Churchill Downs Incorporated announced Tuesday that Arlington Park, one of North America’s most iconic race tracks and the home of the Arlington Million race, is up for sale.
Through commercial real estate company CBRE Group, CDI opened the market for the 326-acre Arlington Heights, Ill., property, located in Chicago’s northwest suburbs. At the same time, CDI said in a release any sale of the property won’t interfere with Arlington Park’s 2021 racing season.
That season begins April 30 and runs through Sept. 25. In its release, CDI said it does not expect any sale of the development-targeted property to close before Arlington’s 2021 season ends.
“Arlington’s ideal location in Chicago’s northwest suburbs, together wieth direct access to downtown Chicago via an on-site Metra rail station, presents a unique redevelopment opportunity. We expect to see robust interest in the site and look forward to working with potential buyers, in collaboration with the Village of Arlington Heights, to transition this storied location to its next phase,” said Churchill Downs Inc. CEO Bill Carstanjen in a statement.
CDI Says It Remains Open to Other Illinois Options
At the same time, Carstanjen said CDI plans keeping Arlington’s racing license and remains open to moving it “to another community in the Chicagoland area or elsewhere in the state.”
This imperils Arlington Park’s racing future, a mere three years before it was due to turn 100. Carstanjen said in a July 2020 conference call with investors and analysts that the economics for Arlington Park racing “don’t work.” In CDI’s case, one reason they don’t work is because the company owns the majority interest in Rivers Casino, which is 15 miles from Arlington Park.
Rivers Casino is Illinois’ largest casino. Even with Illinois approving casinos and sports wagering at race tracks, CDI doesn’t want to open a casino at Arlington Park and cannibalize its cash cow down the road.
Arlington Park’s Land More Valuable In Another Life
“We’d like to give the state, given everything that’s going on, an opportunity to help us find a better long-term solution,” Carstanjen said on that call last year. “But the long-term solution is not Arlington Park. That land will have a higher and better purpose for something else at some point.”
Race fans, cognizant of Arlington Park’s storied history, would beg to differ. The track played host to the likes of Triple Crown winners Gallant Fox and Omaha in the 1930s, when the Arlington Classic was a must-stop for the country’s top 3-year-olds.

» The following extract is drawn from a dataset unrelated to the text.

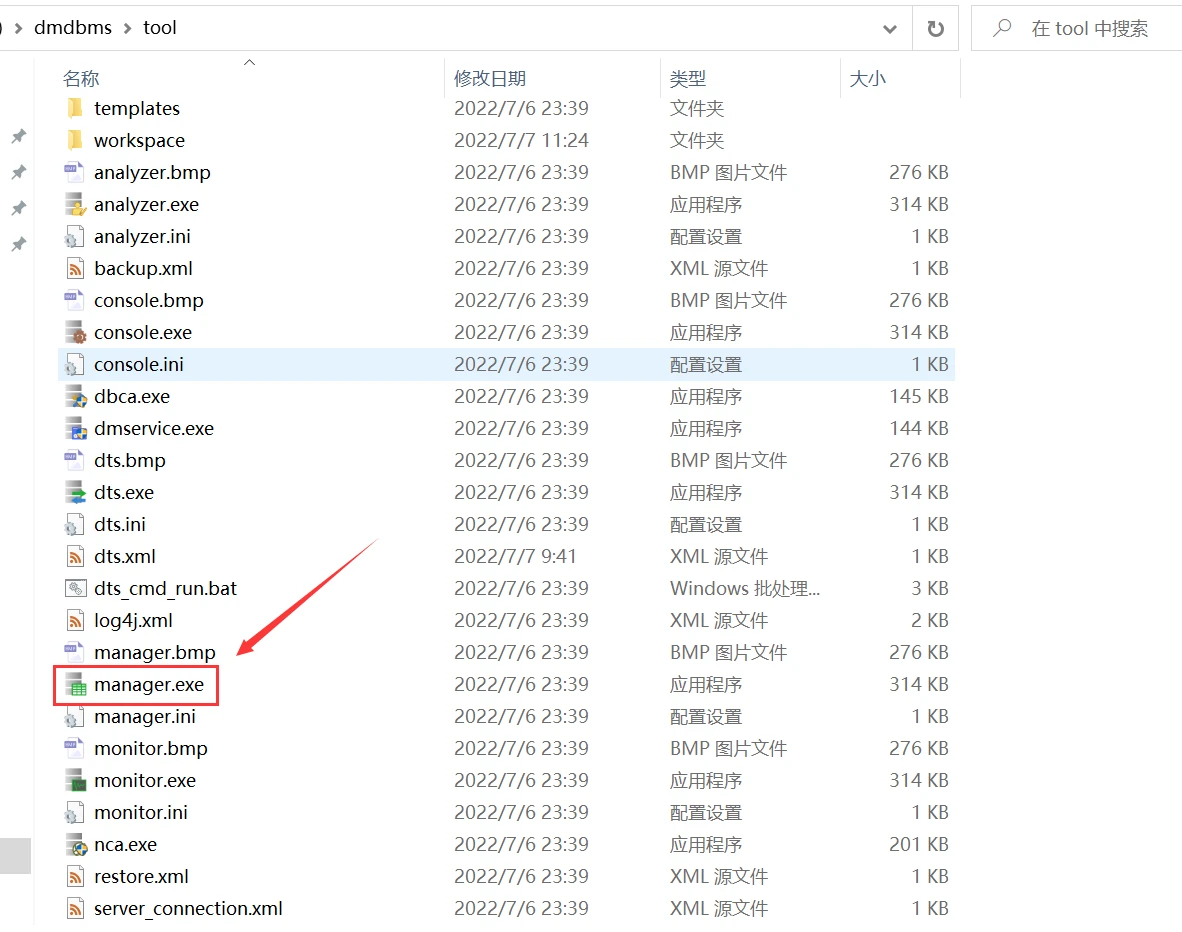Click the manager.exe application icon

click(x=76, y=685)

In 1973, Secretariat made his first start after winning the Triple Crown at Arlington Park. And 41,000 people packed Arlington Park to watch him win the Arlington Invitational. That came three weeks after Secretariat won the Belmont Stakes by 31 ½ lengths.
Arlington Million Forever Holds Important Distinction
Arlington Park became a must-stop for the country’s top horses in 1981. That’s when the Arlington Million became the world’s first $1 million Thoroughbred race. John Henry won the inaugural Arlington Million under Bill Shoemaker, then captured his second three years later – at age 9.
Probably the most famous Arlington Million took place in August, 1985, a month after fire ravaged the Arlington Park grandstand. Yet, 35,000 fans watched Teleprompter’s victory from temporary stands and tents.
Under previous owner Richard Duchossois, who put millions into rebuilding Arlington Park, the track became one of North America’s best. But even then, financial pressures forced Duchossois to shut down Arlington Park for two years – 1998-1999. He sold the track to CDI in 2000.